A few days ago I was browsing through some spanking blogs that I frequent and I came across a great post from Alex Reynolds which prompted me to do a sort of similar post of my own!
During her post she discussed coming out as a spanko to the people in her life that don’t have anything to do with spanking (aka vanilla). I thought it was interesting at how casual she is about coming out as a spanko (and a professional one at that) to people who she feels would have no problem with it. That got me thinking about how I’ve also done similar things myself, and have admitted to several of my vanilla friends about my interests (and passions) in the spanking lifestyle…with mixed results!
I have to say that while to us spankos this lifestyle seems quite safe and normal, we have to understand sometimes that not everyone thinks the same way we do. It’s part of being human of course and we’re allowed to have different feelings about different topics. So in no way am I saying that people who think our lifestyle is disturbing or unsafe is wrong, they’re just entitled to their own opinions…no matter how closed-minded we think it is as spankos in this lifestyle.
People have acted in different ways however when I was brave enough to show them the “real” and “complete” me. I had a friend that I grew up with ever since pre-school, one of those life-long friends that you know always has your back. We have always been close and we’ve never hidden anything from each other. When I first decided to “come out” about my interest he was the first person I was going to tell, because obviously I knew that he would take it and accept me for who I was. I thought “hey, he might even be interested in it himself”. since we were both young and horny teen boys at the time who were up for anything.

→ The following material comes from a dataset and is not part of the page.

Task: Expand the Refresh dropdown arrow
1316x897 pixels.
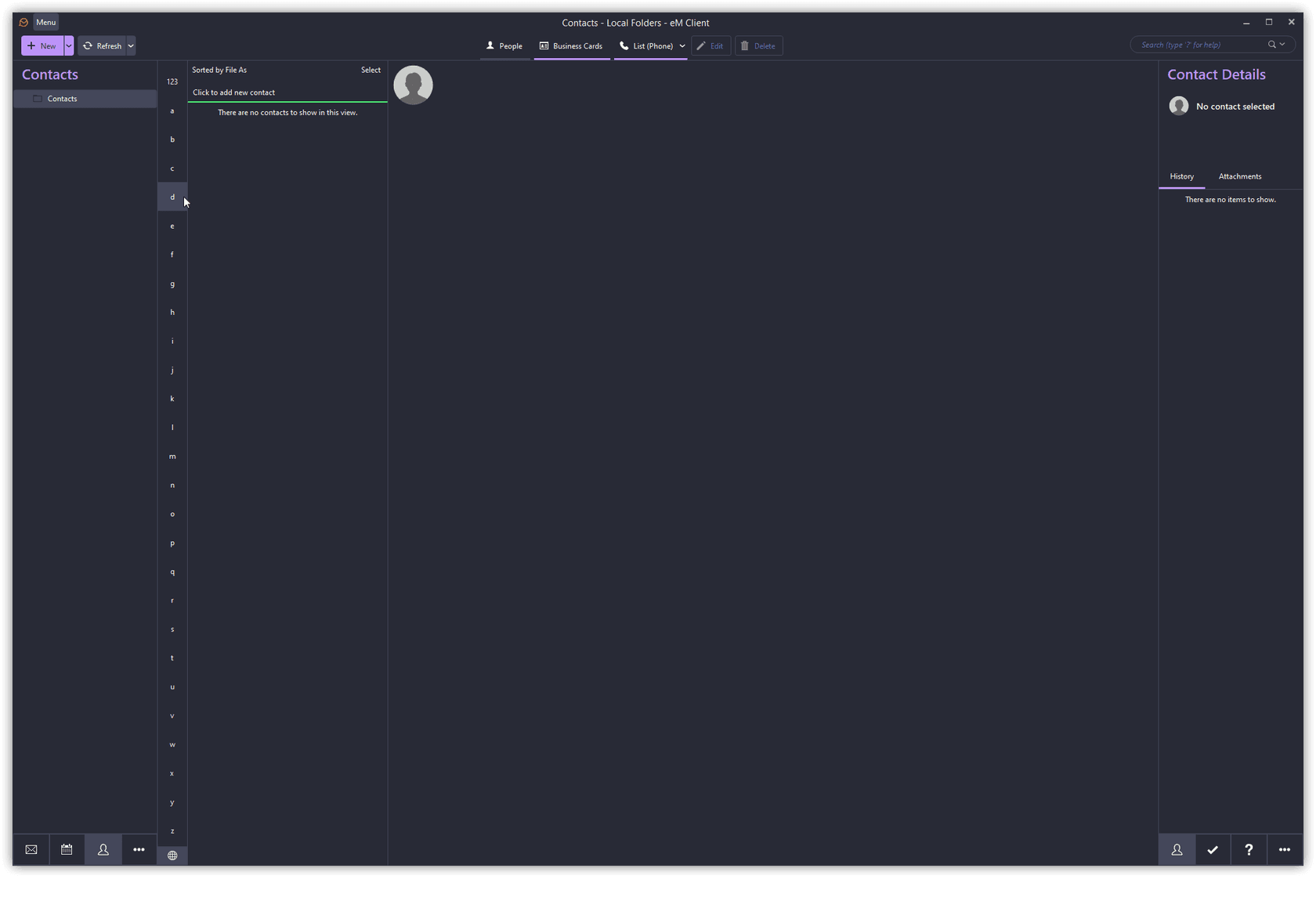Action: pyautogui.click(x=131, y=46)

Interestingly though, when I did tell him I was actually dead wrong about my assumptions. Sure, he took it and accepted me for who I was just like I thought he would, but he also told me to never bring that stuff up around him because it grossed him out way too much and thought it was just plain wrong. To be honest, I was a little hurt by his reaction at first. I thought for sure if anybody would understand where I was coming from it would be him. Even though he didn’t hold it against me and gave me the whole “whatever floats your boat” speech, I felt extremely…awkward (I guess that’s the right word) for awhile after. I still consider him one of my closest friends. He’s actually the first guy I ever had full on M/M sex with (yes, we were really horny teenagers) and I also can’t believe I just admitted that! Unfortunately though, when I joined the army back in 09 I slowly lost contact with pretty much anybody I knew before then, including him. I had the chance to call him up a few months ago, but for some reason I just haven’t done it yet.

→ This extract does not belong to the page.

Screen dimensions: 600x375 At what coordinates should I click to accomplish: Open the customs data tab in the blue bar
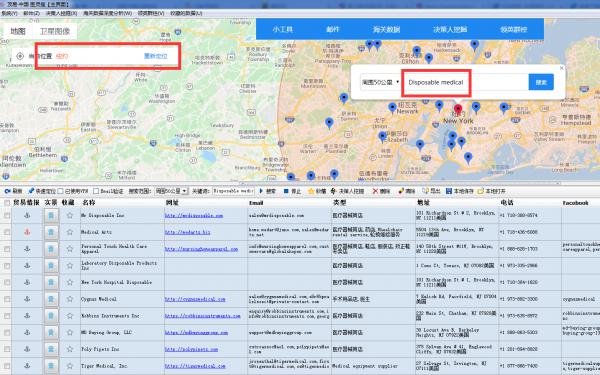coord(386,29)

So on one hand, when you come out as a spanko to people, they may react that way. On the other hand, they may react completely the opposite and react the way one of my coworkers did a few years back.
So I was working with a close knit group of soldiers after my deployment to Iraq. There was one woman there,, a little older than I, who was just really awesome and we connected instantly. This was one of those people that just did not have a filter and would say anything that was on their mind, good, bad, or vulgar! She seemed to have this style about her that you could tell you could say anything to her and she wouldn’t mind one bit. So, I gave it another shot and confessed to her my passions about being a kinkster. Fearing I would again be looked at as weird, I almost regretted saying the things that I said. Fortunately though, she not only thought it was pretty cool that I would admit to something like that, she admitted to me that she too had a kinky side to her that nobody saw. Even when I was invited to her house for a Christmas party she showed me her “private” stash in her bedroom. Sure enough, she had paddles, handcuffs, ropes, sex toys, and even a leather corset stuffed in a locked bottom drawer in the nightstand next to her bed. Suffice to say, I was pleasantly surprised to find out that I had someone working with me that actually “understood” me.
So those are two examples of how things went when I confessed about being a spanko. It’s definitely not easy, and even though you shouldn’t really tell “everyone” you know (IE. bosses, teachers, parents, kids, etc.), you can still go out there and share the complete YOU. Nobody in this lifestyle should feel like they are weird or crazy for having these feelings and emotions for something that society feels is taboo. The only way we can really feel happy is by being ourselves!
This is me…figuratively and literally!